Starting at the line that contains "Given: Click the", pull out the rows below word for word through the last row, and leave the pictures out of your answer.

Source records:
BEGIN

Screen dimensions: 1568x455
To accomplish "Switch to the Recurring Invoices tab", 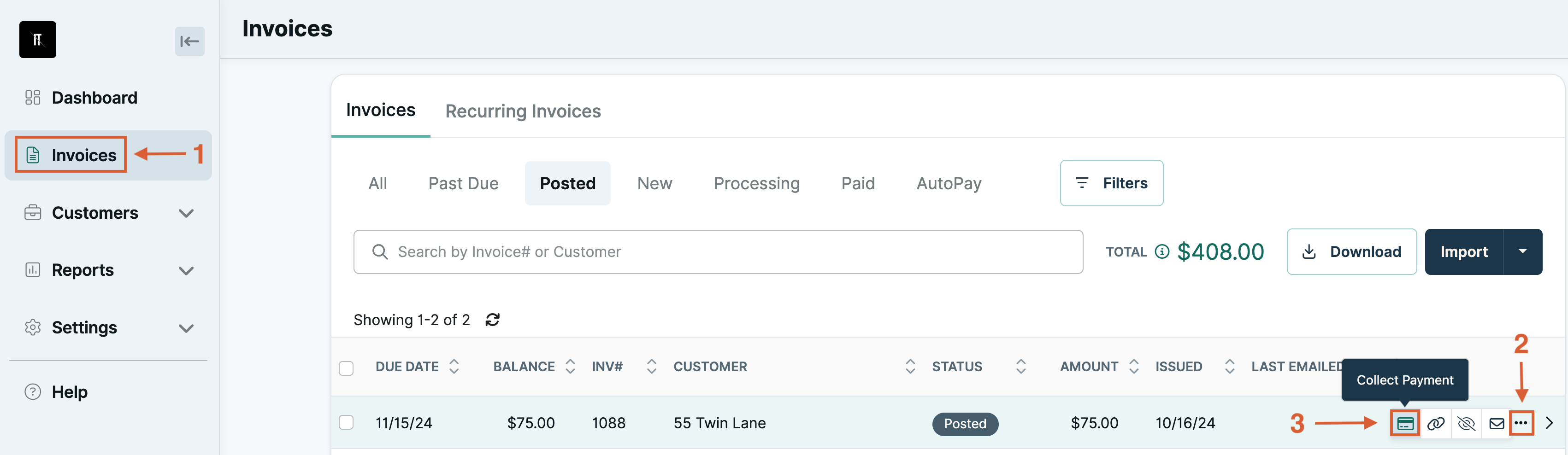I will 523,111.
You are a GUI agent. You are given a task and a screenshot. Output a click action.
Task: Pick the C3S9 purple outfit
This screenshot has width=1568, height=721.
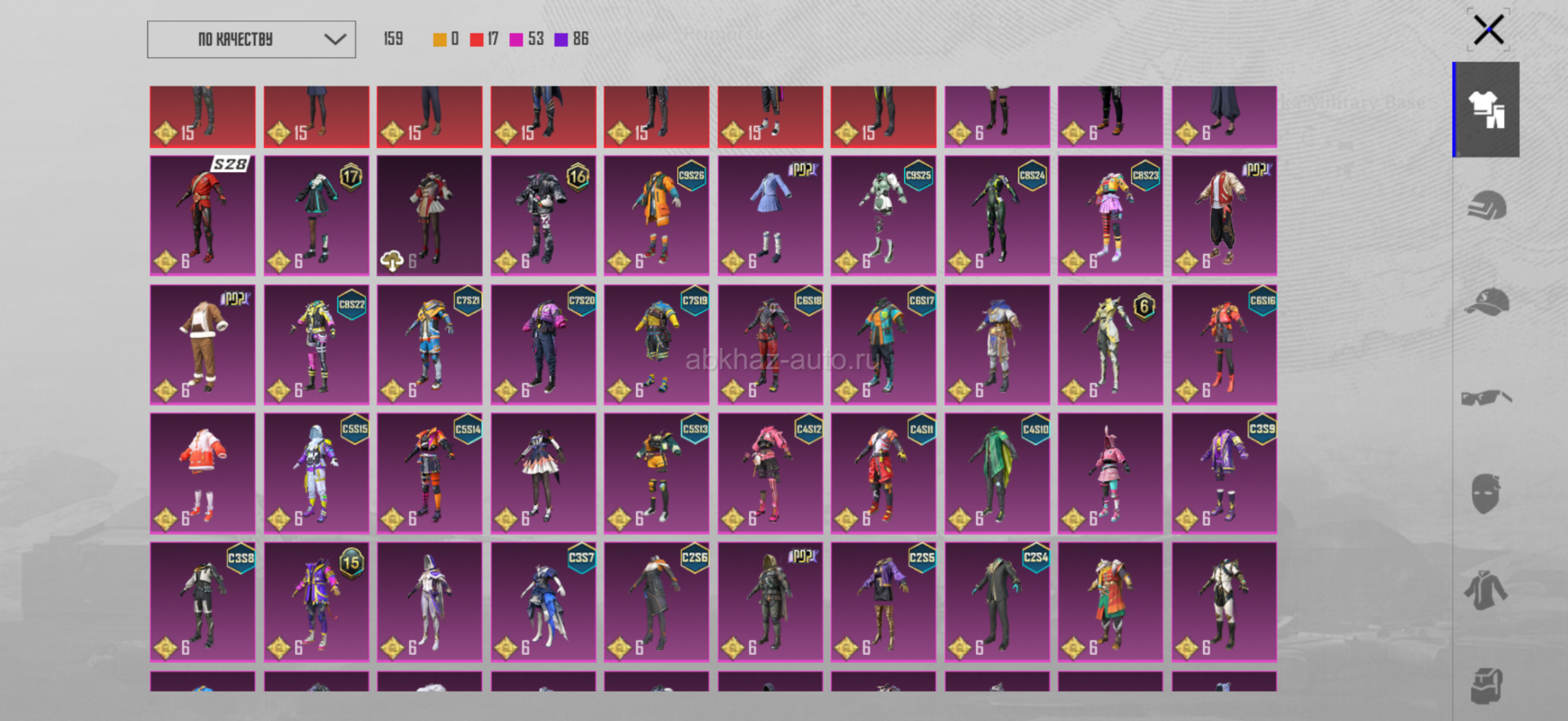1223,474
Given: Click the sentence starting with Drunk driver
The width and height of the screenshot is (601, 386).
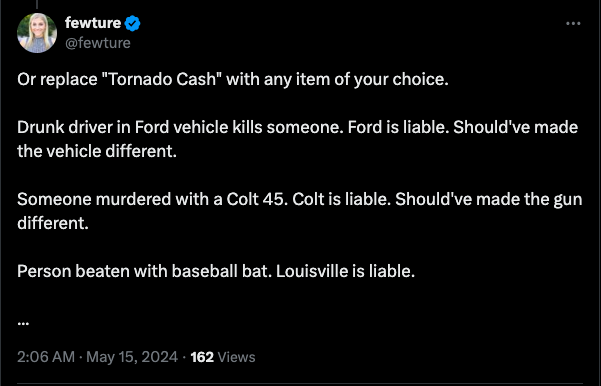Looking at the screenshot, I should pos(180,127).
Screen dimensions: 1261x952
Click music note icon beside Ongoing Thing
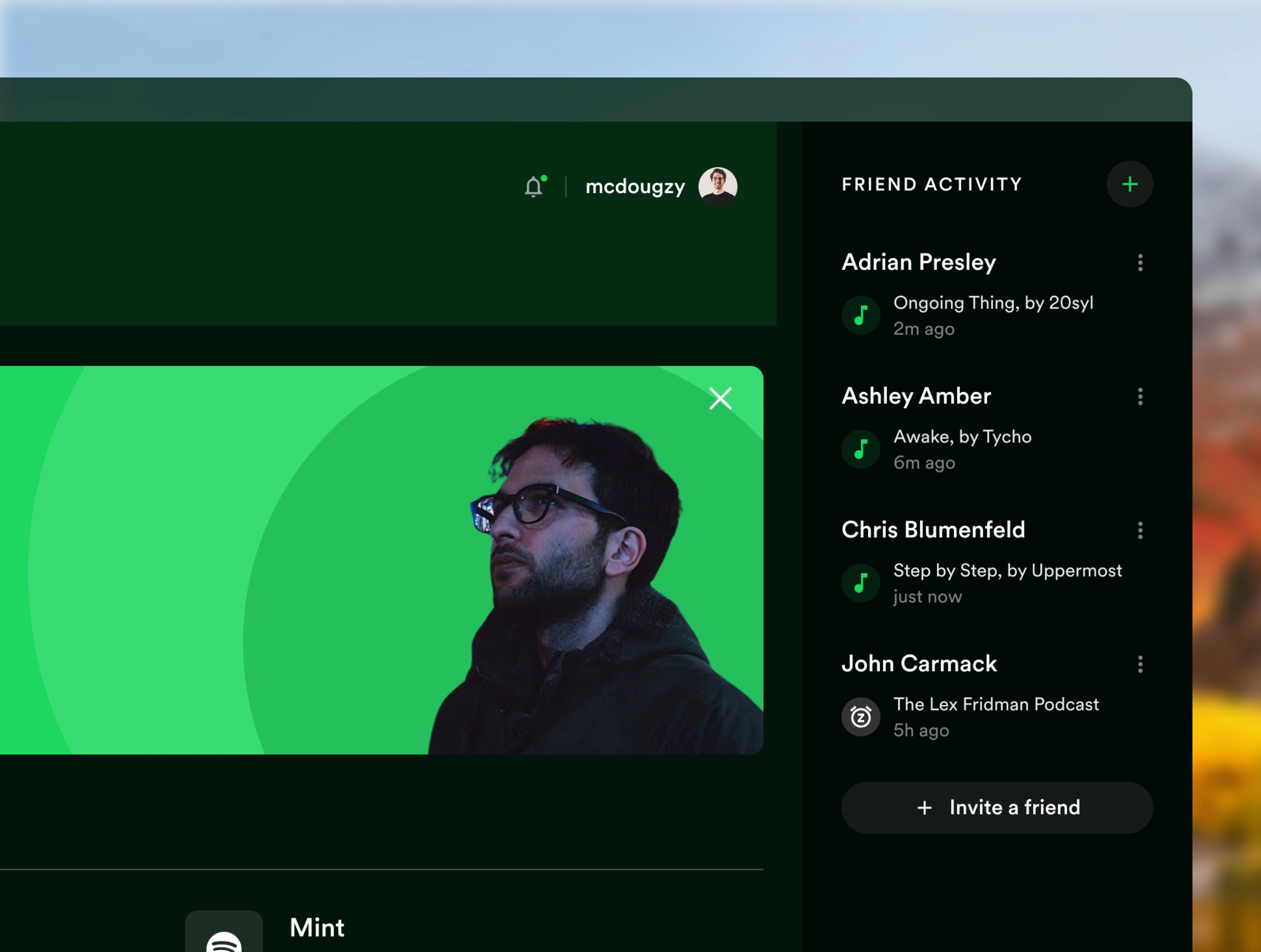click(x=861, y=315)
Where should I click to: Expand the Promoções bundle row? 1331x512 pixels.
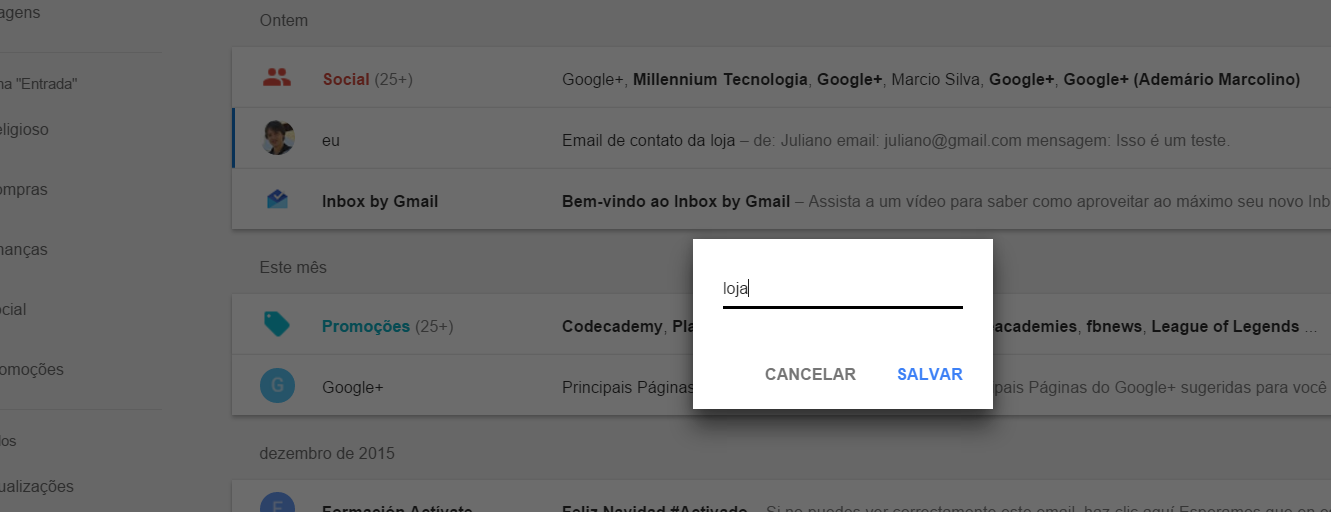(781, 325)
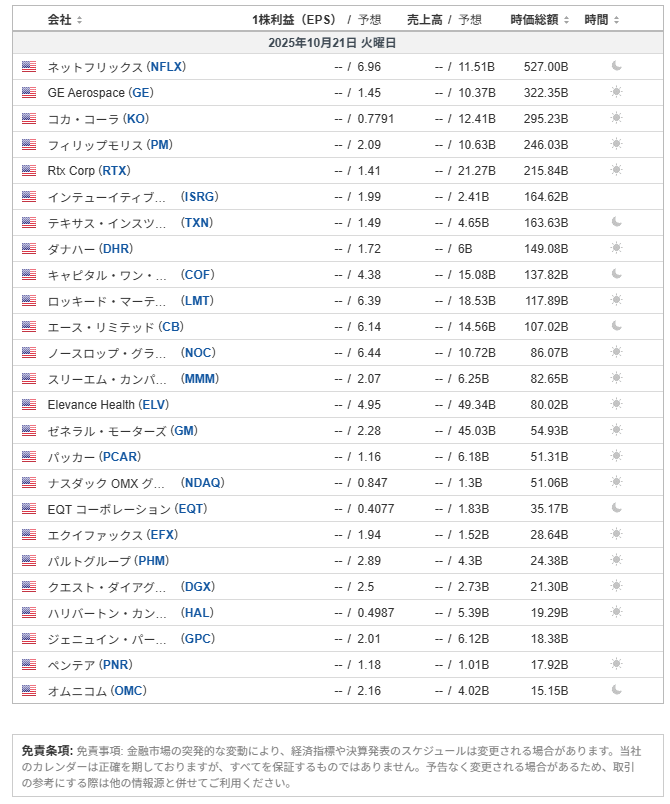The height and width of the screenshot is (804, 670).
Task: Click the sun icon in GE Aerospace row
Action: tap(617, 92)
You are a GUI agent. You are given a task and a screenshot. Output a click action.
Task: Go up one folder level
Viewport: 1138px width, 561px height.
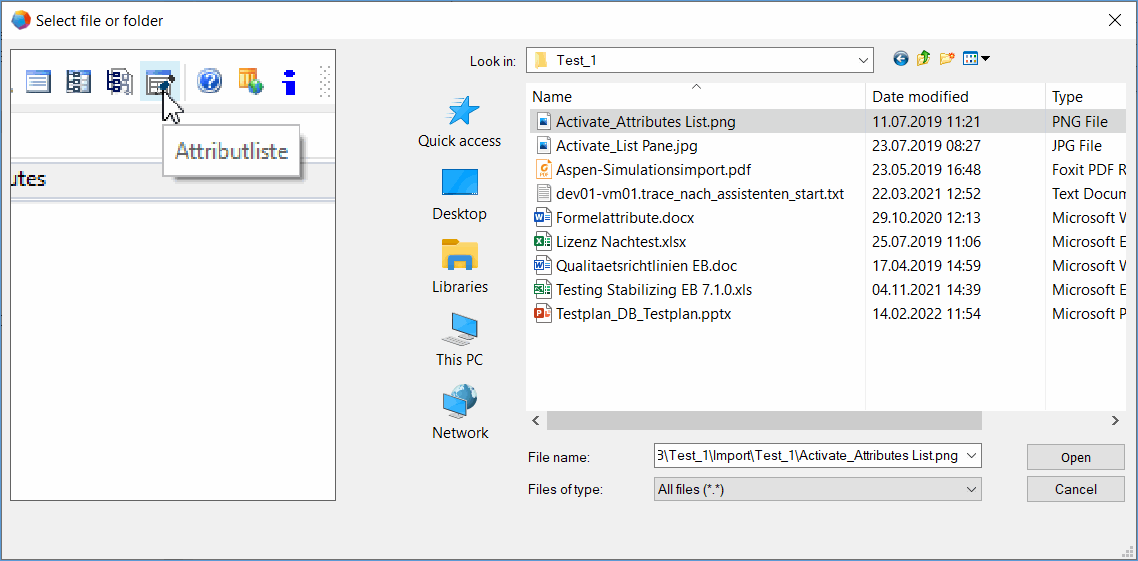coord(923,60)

END

Result:
Given: Click the sentence starting with Drunk driver
The width and height of the screenshot is (601, 386).
Looking at the screenshot, I should pos(180,127).
Screen dimensions: 1261x952
Click music note icon beside Ongoing Thing
click(x=861, y=315)
Where should I click to: Expand the Promoções bundle row? 1331x512 pixels.
(781, 325)
The height and width of the screenshot is (804, 670).
Task: Click the sun icon in GE Aerospace row
Action: tap(617, 92)
You are a GUI agent. You are given a task and a screenshot. Output a click action.
Task: Go up one folder level
Viewport: 1138px width, 561px height.
coord(923,60)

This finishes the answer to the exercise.